Fernando Schüler para o Estadão:
Retratações públicas por "incorreção política" são uma espécie de marca universal das autocracias. Nos tempos duros da União Soviética, uma crítica a Stalin rendia uma expiação pública, e depois coisa pior. Em Cuba, nos anos setenta, ficou famosa a "retratação" do poeta Heberto Padilla, por suas críticas à ditadura castrista, que levou a ruptura de tantos intelectuais com Fidel, como Llosa e Octavio Paz.
Me lembro disso quando vejo o País bizarro em que vamos nos convertendo. País que exige uma retratação pública de uma cantora de Axé, a Claudia Leitte, por cantar "meu rei Yeshua", ao invés de "rainha Iemanjá", na música "Caranguejo", num show de verão. Retratação e multa de 2 milhões.
Claudia trocou as palavras por sua religiosidade. Porque fazer isso é um direito seu, garantido pela Constituição. Se os autores quisessem mover um processo de direitos de autor, ok. Mas não o Estado. O Brasil não tem religião oficial, e nem o Estado um mandato para se intrometer nas escolhas religiosas das pessoas.
Este caso vai em linha com a ação movida pela AGU contra uma produtora de vídeos pelo documentário sobre o julgamento de Maria da Penha. Cidadãos são livres para produzir suas interpretações sobre a história. O próprio Supremo foi nesta linha quando garantiu a liberdade para as biografias. É evidente que qualquer pessoa que se sentir ofendida pode mover um processo. São os crimes contra a honra. O absurdo é o Estado congelar uma visão da história, num exercício à la Orwell, no 1984, e mandar punir qualquer desviante.

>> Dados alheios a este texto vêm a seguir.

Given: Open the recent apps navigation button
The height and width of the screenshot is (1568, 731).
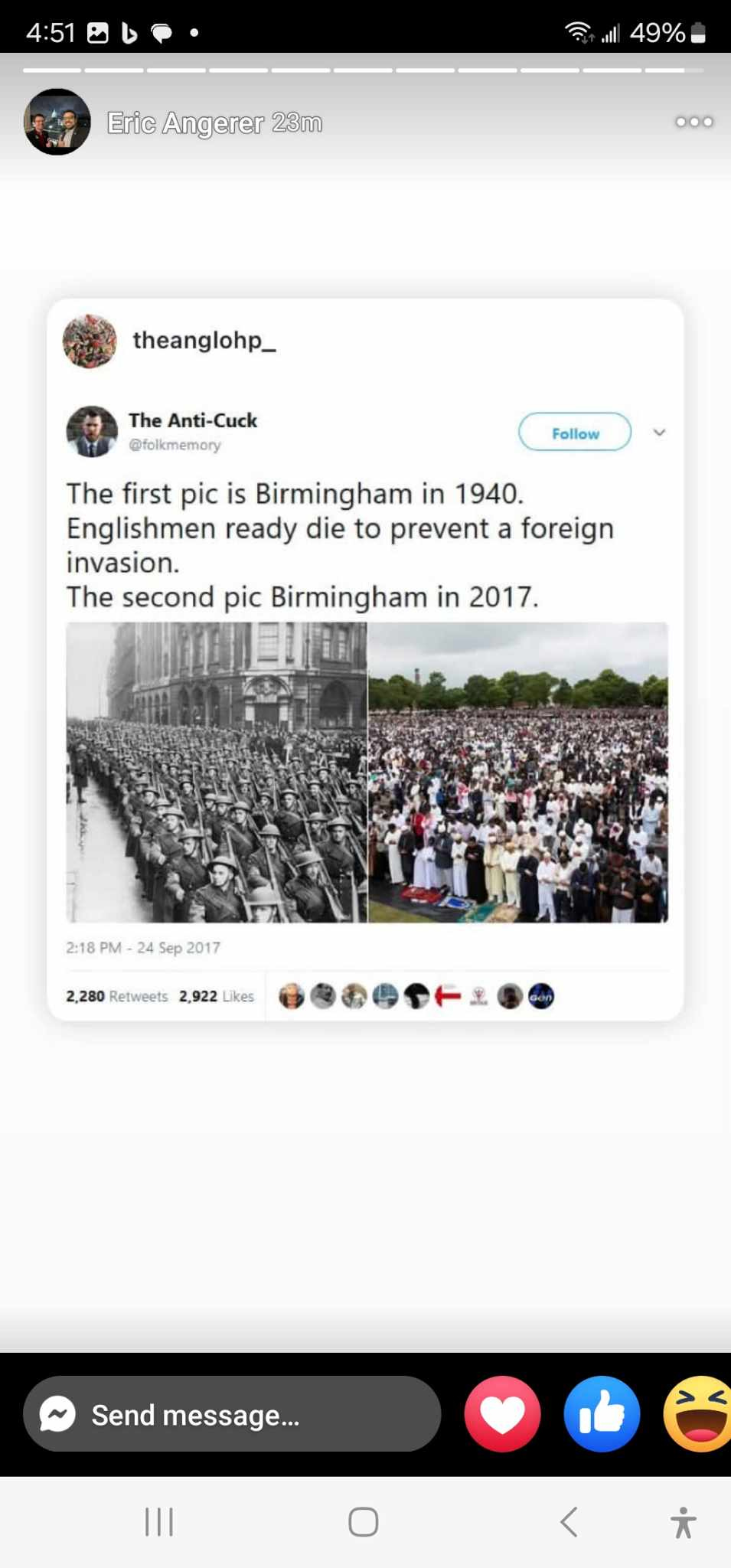Looking at the screenshot, I should [159, 1522].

Se a moda pega, qualquer releitura histórica seria um crime em potencial. Que tal contar a história de Tiradentes de um jeito pouco respeitoso? E um filme satirizando Carlota Joaquina? Alguém se lembra de uma coisa dessas? De um País irreverente, em que mesmo a sátira politicamente incorreta fazia algum sentido?
Caso similar ocorreu no sul do País. A Universidade de Caxias, privada, fez um memorial com um acervo do ex-presidente Geisel. Não era proselitismo político, mas uma exposição histórica, na biblioteca. Adivinhem? Ação do Ministério Público para proibir, multa de R$ 1 milhão e obrigação de colocar no lugar uma mostra sobre as vítimas da ditadura. Muita gente acha ótimo estas coisas. Um leviatã gigante pairando sobre o País, higienizando nossa cultura de tudo que é coisa ruim. A história errada, palavra errada, piada errada, exposição errada, filme errado, religião errada. Um belo país, vamos nos tornando. O País da liberdade sem erro. Do Estado tutor da nossa cabeça.
Como gosto de história, me lembrei da França de Luiz XIV, depois de Fontainebleau. O catolicismo oficial, os reformados e outros errados celebrando seu culto às escondidas. Quem sabe seja nosso destino. Cantar o "Caranguejo" baixinho, do jeito que se deseja, à luz de velas, pra ninguém notar. De minha parte, quero distância desse destino. Liberdade sem a chance do erro não é liberdade. Que a gente possa refletir sobre isso são meus votos, neste quase 2026.